Ao longo dos anos de estudo e convivência com o haicai, percebi que sentimos, muitas vezes, a necessidade de definições práticas quanto à estrutura. É verdade que existem características formais que permitem definir um texto como haicai – e que ajudam na produção do efeito de sentido que reconhecemos como “sabor de haicai”. No entanto, sempre me pareceu que, mais do que qualquer traço formal, é esse “sabor”, essa qualidade difícil de nomear, mas inconfundível quando presente, o que realmente importa.
As prescrições formais cumprem um papel importante na aprendizagem: são balizas iniciais, como as rodinhas de uma bicicleta para crianças. Mas tornam-se limitadoras, quase grades, quando se acredita que o haicai só se realiza plenamente dentro de seus limites rígidos. Aquilo que o haicai tem de mais específico e valioso para nós, ocidentais, não depende dessas convenções.
Uma questão que mais me parece muito importante é a compreensão do corte. Não o corte tipográfico entre os versos, mas o corte interno, estrutural, que articula o haicai e lhe dá profundidade.
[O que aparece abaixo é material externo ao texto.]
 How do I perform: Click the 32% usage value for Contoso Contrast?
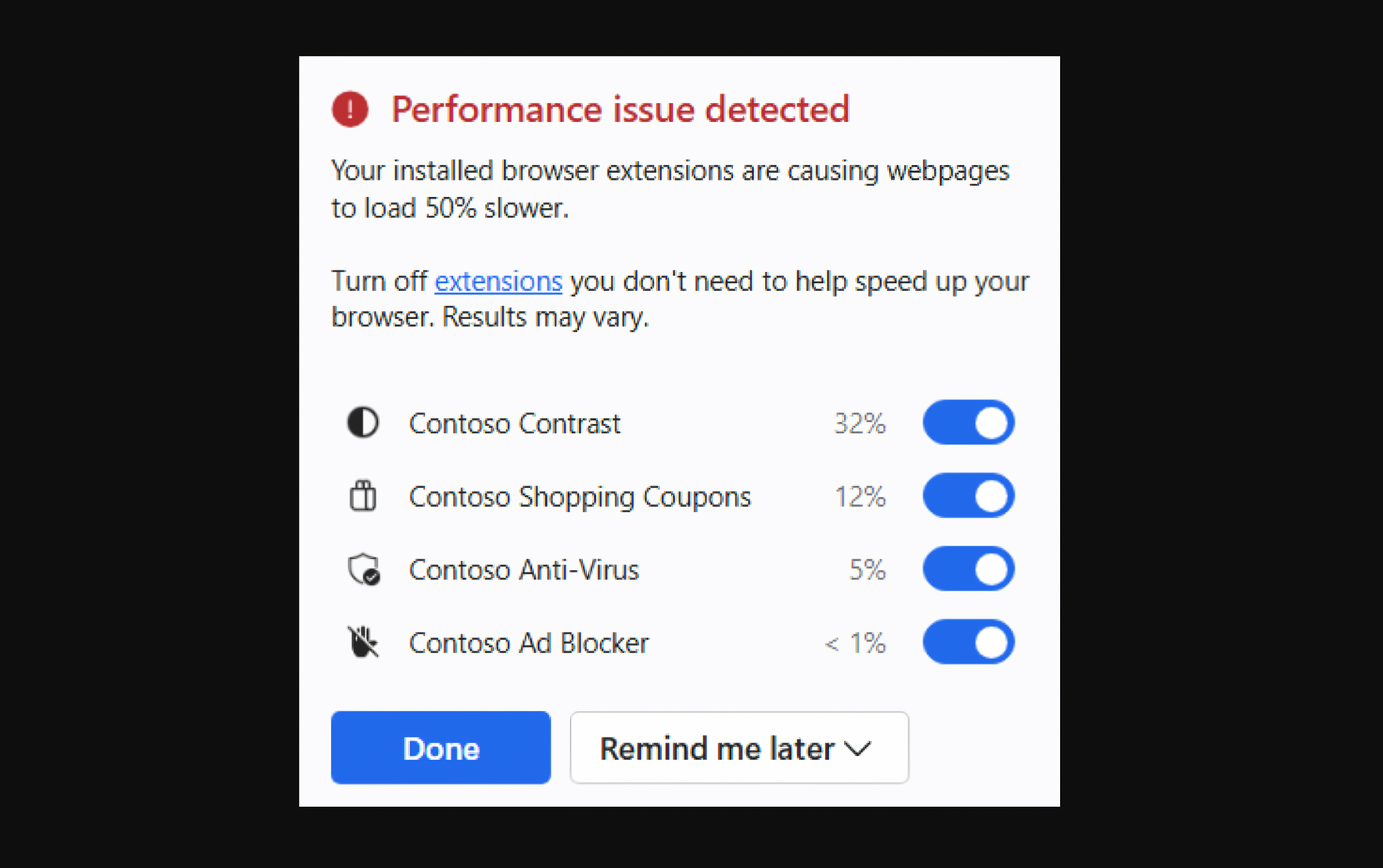(x=859, y=423)
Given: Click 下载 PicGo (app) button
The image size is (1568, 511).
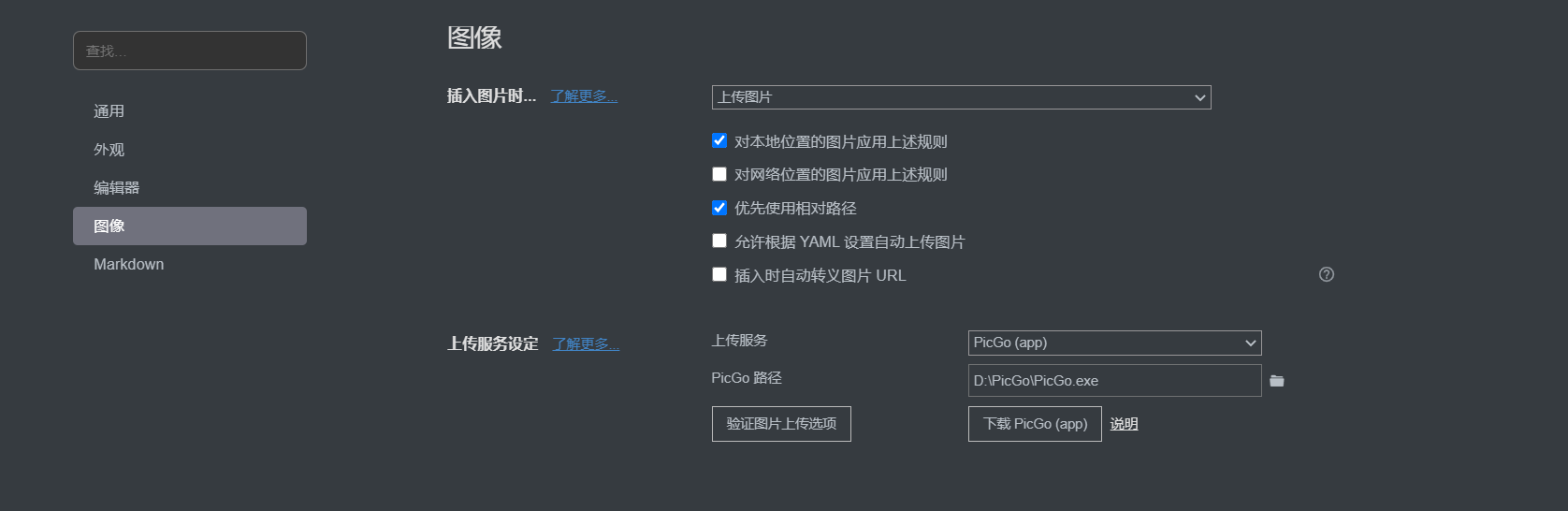Looking at the screenshot, I should (x=1035, y=424).
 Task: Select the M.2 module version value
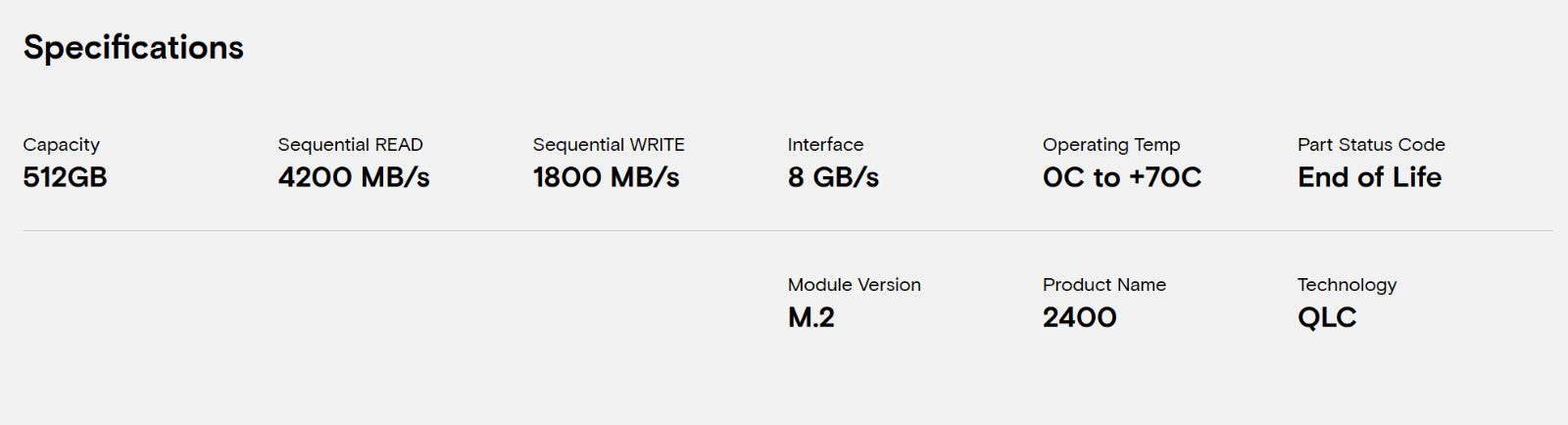point(810,317)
Frequentemente, pensamos no corte como sinal gráfico ou pontuação. Mas nem sempre é assim. Há haicais inteiramente fluentes, construídos em uma única frase, que funcionam de maneira exemplar: impactam, evocam imagens, e nos tocam com força e sutileza. Ao contrário, há muitos haicais em que o uso automático do corte gráfico afasta o leitor da experiência poética e empobrece o resultado.
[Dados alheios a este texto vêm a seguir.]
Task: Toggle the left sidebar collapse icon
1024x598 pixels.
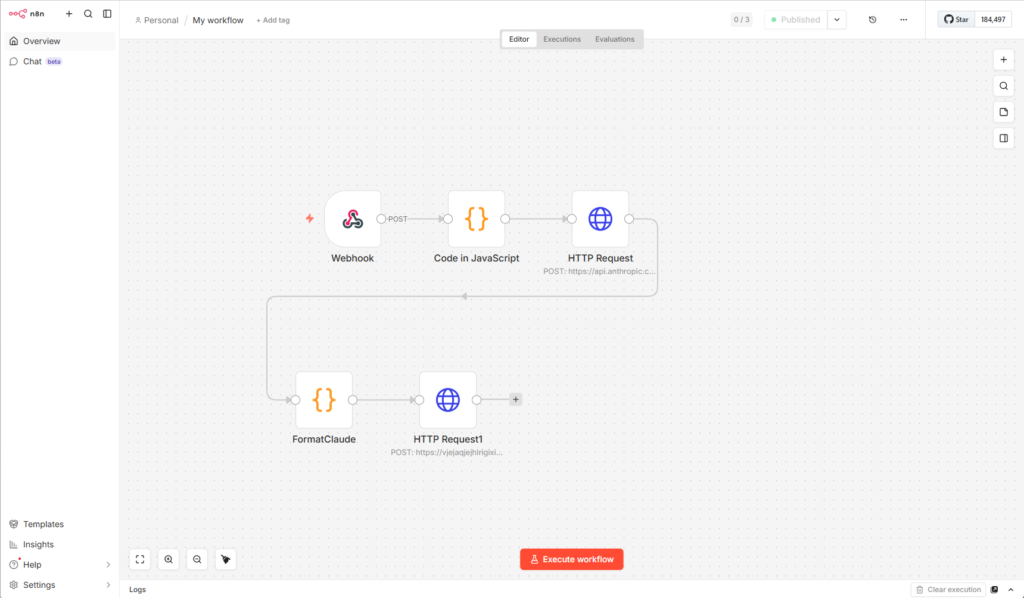Action: (107, 14)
Versos estruturados sobre gerúndios – cuja rejeição, aliás, me parece sem sentido –, frases que denotam uma ação completa, trechos que delimitam um lugar específico, entre outras construções sutis, também podem instaurar a necessária justaposição entre planos, tempos ou sensações, abrindo espaço para a imaginação e para a projeção do espírito do leitor na cena.
Tenho refletido bastante sobre esses pontos nos últimos dias, preparando-me para conduzir uma oficina de haicai.
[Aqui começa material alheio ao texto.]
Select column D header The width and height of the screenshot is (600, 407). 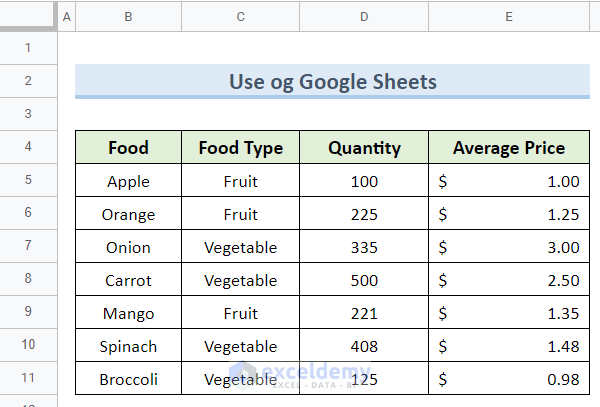364,16
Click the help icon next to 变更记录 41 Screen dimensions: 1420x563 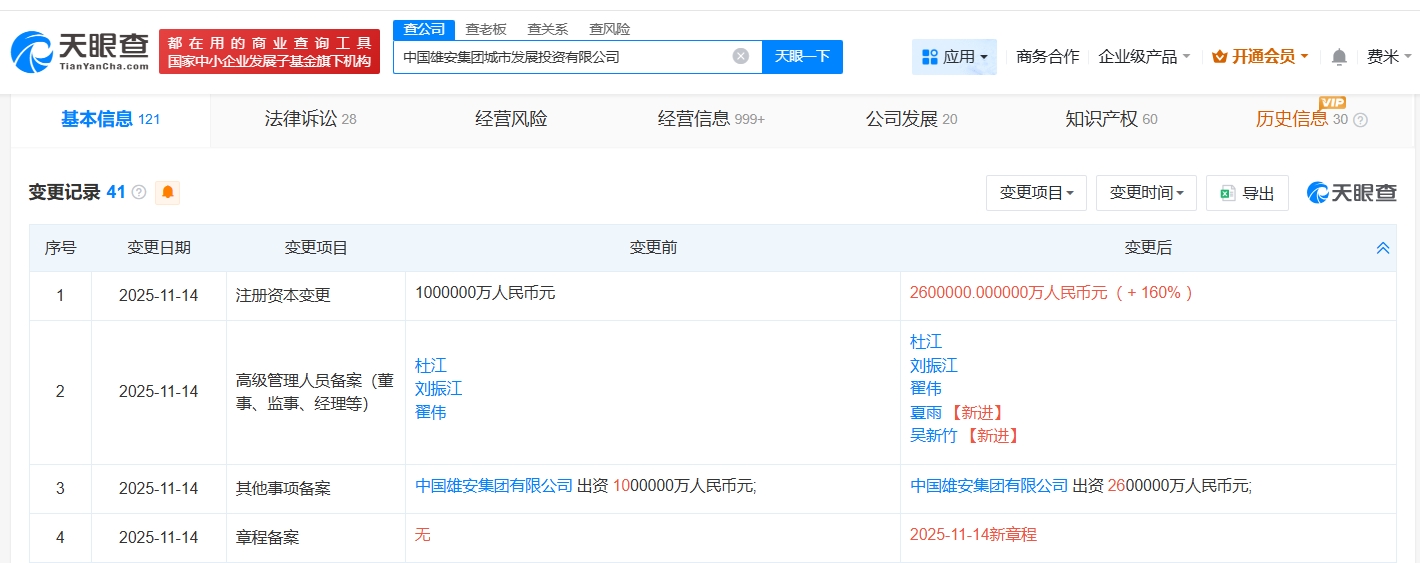coord(139,192)
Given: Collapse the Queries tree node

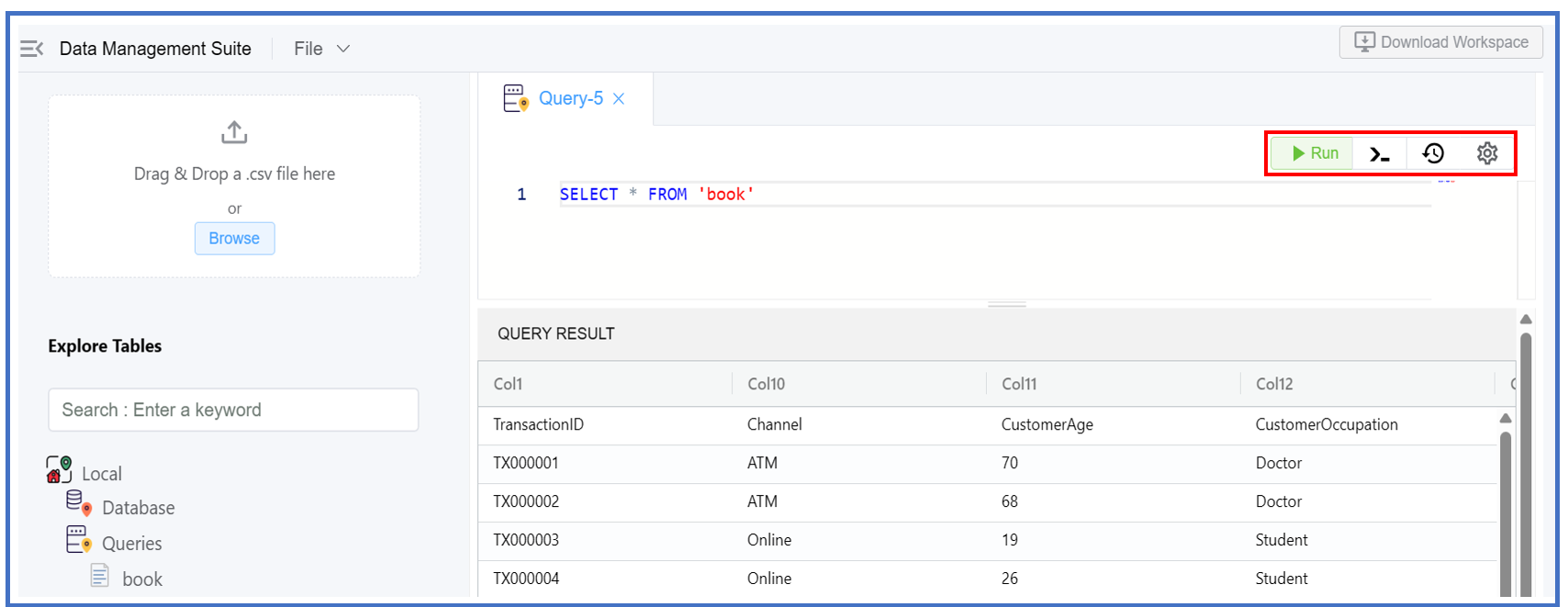Looking at the screenshot, I should point(131,544).
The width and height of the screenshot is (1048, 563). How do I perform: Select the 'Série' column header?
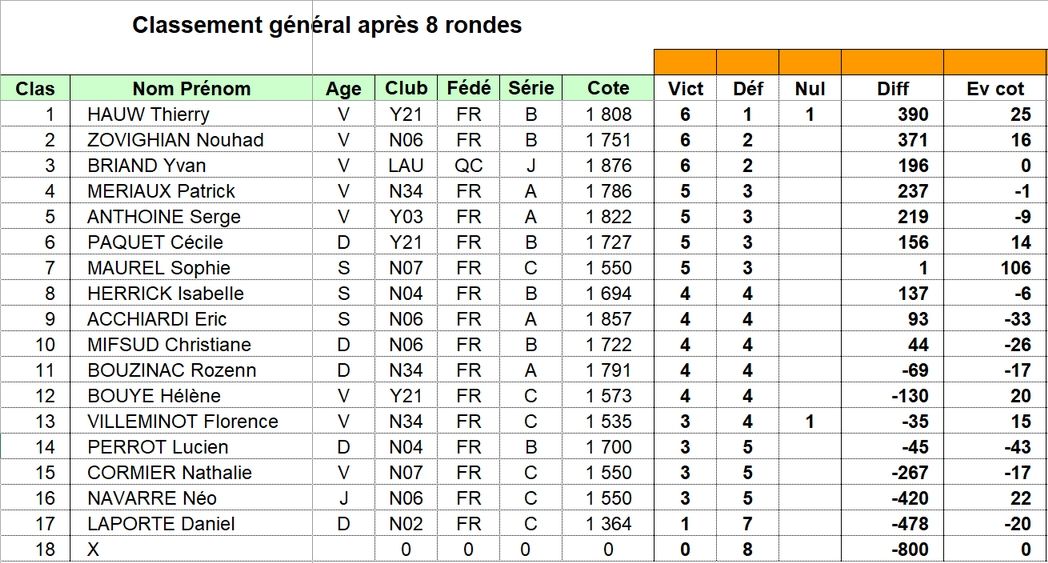coord(531,88)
Nesse tipo de atividade, mais do que transmitir um conjunto de regras que possam parecer atalhos (mas que acabam estreitando e empobrecendo a experiência), sempre procurei apresentar o caminho mais lento: o da escuta e da atenção às formas da percepção. Um caminho em que o espírito, sem se preocupar com regras ou forma do poema, projetando-se sobre o real, colhe dele apenas o que lhe corresponde, e transforma essa colheita em gesto poético – ou seja, em haicai.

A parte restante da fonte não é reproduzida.